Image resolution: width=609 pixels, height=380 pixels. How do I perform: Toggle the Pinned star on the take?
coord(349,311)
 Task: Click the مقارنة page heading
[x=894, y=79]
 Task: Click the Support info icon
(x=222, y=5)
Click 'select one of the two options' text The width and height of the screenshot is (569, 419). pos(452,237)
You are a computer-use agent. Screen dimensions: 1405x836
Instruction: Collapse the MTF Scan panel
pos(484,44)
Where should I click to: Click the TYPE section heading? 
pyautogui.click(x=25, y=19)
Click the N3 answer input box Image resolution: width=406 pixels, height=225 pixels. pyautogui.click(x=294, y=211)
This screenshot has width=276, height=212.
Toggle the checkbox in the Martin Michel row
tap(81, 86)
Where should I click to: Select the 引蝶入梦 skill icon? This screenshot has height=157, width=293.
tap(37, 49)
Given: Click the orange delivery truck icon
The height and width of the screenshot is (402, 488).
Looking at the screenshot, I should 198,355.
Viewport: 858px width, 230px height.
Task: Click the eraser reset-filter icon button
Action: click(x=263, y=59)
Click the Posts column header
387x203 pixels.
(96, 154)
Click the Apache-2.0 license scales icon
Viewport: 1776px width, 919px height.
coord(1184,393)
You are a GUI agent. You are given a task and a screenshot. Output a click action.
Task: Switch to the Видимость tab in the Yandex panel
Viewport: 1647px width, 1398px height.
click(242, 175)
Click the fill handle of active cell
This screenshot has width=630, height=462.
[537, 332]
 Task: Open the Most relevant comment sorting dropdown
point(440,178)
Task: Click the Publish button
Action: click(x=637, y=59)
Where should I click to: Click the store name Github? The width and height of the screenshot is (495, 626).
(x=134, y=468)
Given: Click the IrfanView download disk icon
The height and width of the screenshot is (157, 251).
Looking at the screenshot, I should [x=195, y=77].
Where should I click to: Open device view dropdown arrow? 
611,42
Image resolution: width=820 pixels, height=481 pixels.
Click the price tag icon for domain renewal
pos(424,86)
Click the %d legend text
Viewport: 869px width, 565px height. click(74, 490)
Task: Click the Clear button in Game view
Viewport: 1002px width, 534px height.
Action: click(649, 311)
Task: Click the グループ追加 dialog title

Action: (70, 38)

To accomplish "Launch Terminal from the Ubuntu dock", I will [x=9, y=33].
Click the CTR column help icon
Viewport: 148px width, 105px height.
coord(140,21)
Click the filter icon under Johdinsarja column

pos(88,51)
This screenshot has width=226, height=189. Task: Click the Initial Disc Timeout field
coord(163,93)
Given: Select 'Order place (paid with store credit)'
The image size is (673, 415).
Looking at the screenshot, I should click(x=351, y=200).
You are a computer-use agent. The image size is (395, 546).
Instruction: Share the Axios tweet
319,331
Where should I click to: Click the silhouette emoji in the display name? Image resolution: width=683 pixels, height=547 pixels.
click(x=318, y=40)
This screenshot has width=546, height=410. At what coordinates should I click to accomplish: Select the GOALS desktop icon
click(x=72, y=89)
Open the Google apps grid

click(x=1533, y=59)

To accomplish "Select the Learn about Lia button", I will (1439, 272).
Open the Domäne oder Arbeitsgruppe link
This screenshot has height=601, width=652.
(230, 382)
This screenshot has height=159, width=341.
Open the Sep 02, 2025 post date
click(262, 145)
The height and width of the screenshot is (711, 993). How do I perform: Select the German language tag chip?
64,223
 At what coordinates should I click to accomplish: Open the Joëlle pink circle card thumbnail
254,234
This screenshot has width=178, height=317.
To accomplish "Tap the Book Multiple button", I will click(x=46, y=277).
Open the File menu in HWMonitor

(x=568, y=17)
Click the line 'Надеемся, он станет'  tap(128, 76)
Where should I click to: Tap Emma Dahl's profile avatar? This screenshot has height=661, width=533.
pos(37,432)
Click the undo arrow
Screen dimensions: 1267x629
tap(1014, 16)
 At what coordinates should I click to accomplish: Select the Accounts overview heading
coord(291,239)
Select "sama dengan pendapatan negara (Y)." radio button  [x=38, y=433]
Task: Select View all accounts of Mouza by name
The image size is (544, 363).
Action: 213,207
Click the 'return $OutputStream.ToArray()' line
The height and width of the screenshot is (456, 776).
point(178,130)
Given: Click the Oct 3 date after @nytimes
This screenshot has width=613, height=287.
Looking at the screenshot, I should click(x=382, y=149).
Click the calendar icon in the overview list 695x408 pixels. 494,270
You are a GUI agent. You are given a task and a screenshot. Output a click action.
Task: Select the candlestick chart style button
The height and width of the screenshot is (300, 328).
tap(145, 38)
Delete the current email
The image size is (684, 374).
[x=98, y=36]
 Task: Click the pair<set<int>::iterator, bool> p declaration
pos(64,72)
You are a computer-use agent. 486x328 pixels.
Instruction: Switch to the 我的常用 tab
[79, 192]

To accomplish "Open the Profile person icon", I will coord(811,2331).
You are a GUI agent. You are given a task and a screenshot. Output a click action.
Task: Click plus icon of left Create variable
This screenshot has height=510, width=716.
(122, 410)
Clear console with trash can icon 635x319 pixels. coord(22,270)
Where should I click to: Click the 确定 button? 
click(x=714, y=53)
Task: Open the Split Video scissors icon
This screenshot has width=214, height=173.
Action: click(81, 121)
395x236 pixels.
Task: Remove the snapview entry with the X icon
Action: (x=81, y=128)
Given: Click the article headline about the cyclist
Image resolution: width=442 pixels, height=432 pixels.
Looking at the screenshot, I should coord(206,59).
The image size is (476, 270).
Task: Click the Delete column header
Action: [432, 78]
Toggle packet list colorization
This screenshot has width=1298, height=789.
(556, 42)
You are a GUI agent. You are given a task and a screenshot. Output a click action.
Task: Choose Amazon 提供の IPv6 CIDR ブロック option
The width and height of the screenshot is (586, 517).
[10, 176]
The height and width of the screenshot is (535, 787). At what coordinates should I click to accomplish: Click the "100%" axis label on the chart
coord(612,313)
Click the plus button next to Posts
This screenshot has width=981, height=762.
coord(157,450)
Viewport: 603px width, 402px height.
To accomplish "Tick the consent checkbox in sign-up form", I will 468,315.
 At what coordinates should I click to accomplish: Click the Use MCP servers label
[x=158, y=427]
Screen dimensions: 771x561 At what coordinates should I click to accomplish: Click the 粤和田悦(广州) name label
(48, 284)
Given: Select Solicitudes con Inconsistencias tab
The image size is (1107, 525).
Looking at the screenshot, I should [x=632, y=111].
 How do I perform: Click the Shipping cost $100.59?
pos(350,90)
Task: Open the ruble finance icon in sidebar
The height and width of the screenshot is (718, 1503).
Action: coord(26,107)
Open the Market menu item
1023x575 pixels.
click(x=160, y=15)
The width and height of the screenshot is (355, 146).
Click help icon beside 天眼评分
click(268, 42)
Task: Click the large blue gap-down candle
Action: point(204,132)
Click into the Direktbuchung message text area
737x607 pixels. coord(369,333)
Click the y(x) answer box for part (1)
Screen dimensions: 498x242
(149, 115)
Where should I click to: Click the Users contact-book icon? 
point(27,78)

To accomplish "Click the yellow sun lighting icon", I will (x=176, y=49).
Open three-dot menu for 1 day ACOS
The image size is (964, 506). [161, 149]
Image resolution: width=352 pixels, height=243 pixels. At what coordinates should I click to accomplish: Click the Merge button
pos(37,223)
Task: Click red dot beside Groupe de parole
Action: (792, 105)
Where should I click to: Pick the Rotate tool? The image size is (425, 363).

######

### What the task requires
Render the lines from the one containing "This screenshot has width=178, height=317." through the one containing "click(x=714, y=53)", inclusive, as a JSON list of strings with one string per line and blank lines omitted.

### Solution for this problem
[
  "This screenshot has width=178, height=317.",
  "To accomplish \"Tap the Book Multiple button\", I will click(x=46, y=277).",
  "Open the File menu in HWMonitor",
  "(x=568, y=17)",
  "Click the line 'Надеемся, он станет'  tap(128, 76)",
  "Where should I click to: Tap Emma Dahl's profile avatar? This screenshot has height=661, width=533.",
  "pos(37,432)",
  "Click the undo arrow",
  "Screen dimensions: 1267x629",
  "tap(1014, 16)",
  " At what coordinates should I click to accomplish: Select the Accounts overview heading",
  "coord(291,239)",
  "Select \"sama dengan pendapatan negara (Y).\" radio button  [x=38, y=433]",
  "Task: Select View all accounts of Mouza by name",
  "The image size is (544, 363).",
  "Action: 213,207",
  "Click the 'return $OutputStream.ToArray()' line",
  "The height and width of the screenshot is (456, 776).",
  "point(178,130)",
  "Given: Click the Oct 3 date after @nytimes",
  "This screenshot has width=613, height=287.",
  "Looking at the screenshot, I should click(x=382, y=149).",
  "Click the calendar icon in the overview list 695x408 pixels. 494,270",
  "You are a GUI agent. You are given a task and a screenshot. Output a click action.",
  "Task: Select the candlestick chart style button",
  "The height and width of the screenshot is (300, 328).",
  "tap(145, 38)",
  "Delete the current email",
  "The image size is (684, 374).",
  "[x=98, y=36]",
  " Task: Click the pair<set<int>::iterator, bool> p declaration",
  "pos(64,72)",
  "You are a computer-use agent. 486x328 pixels.",
  "Instruction: Switch to the 我的常用 tab",
  "[79, 192]",
  "To accomplish \"Open the Profile person icon\", I will coord(811,2331).",
  "You are a GUI agent. You are given a task and a screenshot. Output a click action.",
  "Task: Click plus icon of left Create variable",
  "This screenshot has height=510, width=716.",
  "(122, 410)",
  "Clear console with trash can icon 635x319 pixels. coord(22,270)",
  "Where should I click to: Click the 确定 button? ",
  "click(x=714, y=53)"
]